MULHER NEGRA

Ela estava sentada dentro de um desses carros que fazem lotada, as portas estavam abertas e ela com seus quase cem quilos, uma muleta, pediu-me ajuda para sair do carro, sua perna esquerda não tinha autonomia para se deslocar sozinha, ajudei-a e ao vê-la de pé pude perceber o tamanho do esforço que aquela mulher estava fazendo, após algumas perguntas ela me respondeu: que morava sozinha, que estava indo ao Mercadão para comprar material para confeccionar flores para o dia das mães, me ofereci para ajudá-la a atravessar as duas ruas enormes que tem em frente ao Mercadão de Madureira, esperamos o sinal abrir para os pedestres.

Lá fomos nós, passos lentos, muito lentos! no meio da caminhada o sinal abriu para os caros , fiz sinal para que esperassem, ela não tinha a menor condição de correr, os carros esperaram, e ao chegar do outro lado da rua, olhei aquele rosto valente, alegre, e me senti muito feliz.

Ela me olhou nos olhos e falou um obrigada de verdade, me ofereceu um beijo no meu coração, eu a beijei no rosto, ela disse que eu era linda! Me senti verdadeiramente linda naquele momento, não por uma beleza estética, mas por uma beleza de AMOR, eu amei aquela mulher negra, gorda, solitária, que deve ter tido um derrame, estava com parte do seu corpo paralisado, morava sozinha. Pensei a quanto tempo essa mulher não é abraçada ou recebe um beijo no rosto? Mesmo assim ela tem uma FORÇA de leoa, sai de casa, compra coisas, confecciona flores e vende para melhorar seu sustento.

Meu Deus como sou feliz! Como tenho tudo que preciso, não posso jamais me queixar de nada, ao ver essa minha irmã que sentiu e senti na pele o preconceito de ser pobre, negra e sozinha e mesmo assim ela é uma mulher agradável, feliz e FORTE, muito FORTE.

→ EXERCÍCIOS
a: Diga se cada afirmação abaixo está de acordo com o texto «Mulher negra». Responda sim ou não e cite literalmente as palavras do texto que decidem a questão.
(i) A mulher morava com parentes.
(ii) Ela ia ao Mercadão comprar material para fazer flores para o dia das mães.
(iii) Quando o sinal abriu para os carros, os motoristas não esperaram as duas atravessarem.
b: Prossiga o texto «Mulher negra» a partir da última frase, mantendo a primeira pessoa e o tom de reflexão.

→ AMOSTRA DE DADOS

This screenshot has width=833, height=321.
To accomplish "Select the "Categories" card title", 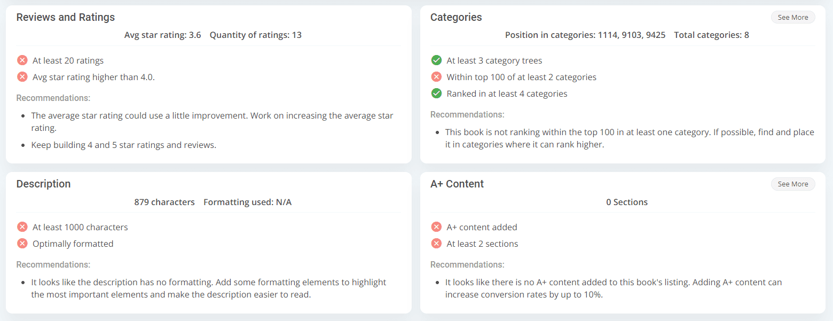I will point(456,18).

---

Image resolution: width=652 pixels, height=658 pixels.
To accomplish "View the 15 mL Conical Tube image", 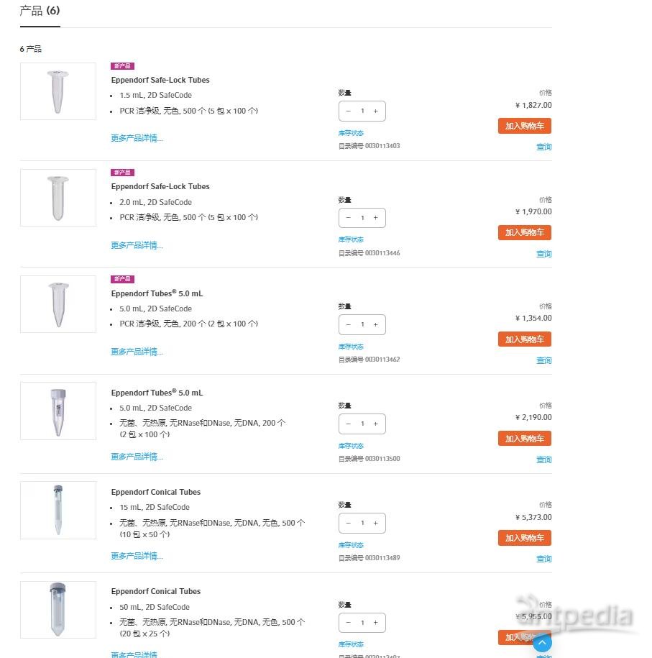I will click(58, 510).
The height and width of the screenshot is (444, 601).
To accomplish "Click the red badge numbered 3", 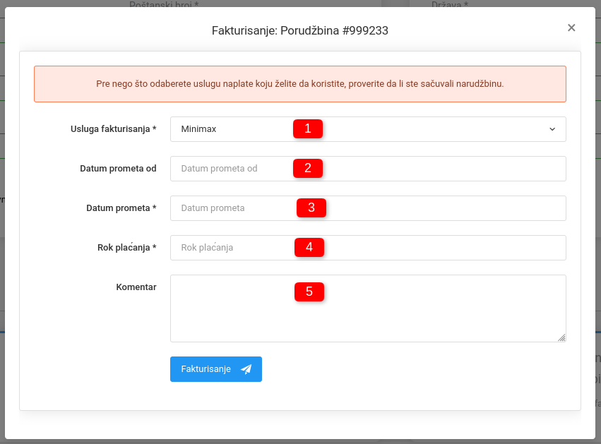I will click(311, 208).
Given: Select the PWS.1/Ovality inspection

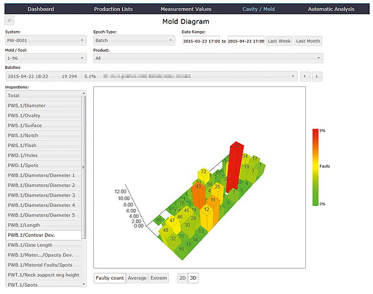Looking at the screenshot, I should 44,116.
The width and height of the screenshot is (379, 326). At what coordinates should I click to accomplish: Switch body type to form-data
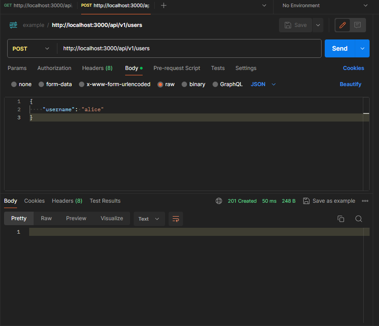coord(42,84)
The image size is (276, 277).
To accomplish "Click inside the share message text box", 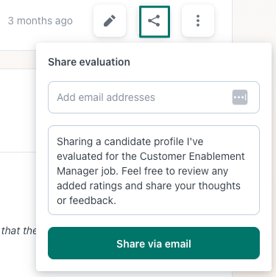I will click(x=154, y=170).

→ RESPOSTAS ESPERADAS
a:
(i) Não: "que morava sozinha".
(ii) Sim: "estava indo ao Mercadão para comprar material para confeccionar flores para o dia das mães".
(iii) Não: "os carros esperaram".

b:
Me fez recordar uma outra mulher incrível que conheci há muitos anos, ela estava sozinha na vida, internada em um hospital público, com uma doença que não sabia explicar, ela simplesmente foi perdendo aos poucos, todos os movimentos do seu corpo, e quando a conheci ela não mexia nem a cabeça, mas ela era a mulher mais alegre daquela enfermaria, me pediu que penteasse seus cabelos e passasse um batom em seus lábios, que apesar de totalmente paralisada naquele corpo prisão, ela era uma mulher vaidosa, alegre, depois daquele dia minha visão sobre a vida mudou muito, e passei a valorizar todas as coisas que antes eu achava normal e não dava o menor valor, como: andar, respirar, ver, sentir sensações, amar muito, tudo e todos.

Sei que sou uma mulher forte e valente, mas diante dessas duas mulheres, não sou nada, porque uma dorzinha de barriga ou de cabeça me deixam de cama como uma criança mimada, não tolero sentir dores, mas elas não, superam suas doenças gravíssimas, e dão uma lição de vida, seguindo em frente, com suas limitações, aceitando ajuda e oferendo alegria.

Acho que aprendi a lição que a vida nos ensina, mostrando essas mulheres maravilhosas, por pior que estejamos, sempre há algo bom que ainda podemos oferecer, nem que seja um sorriso ou um verdadeiro agradecimento.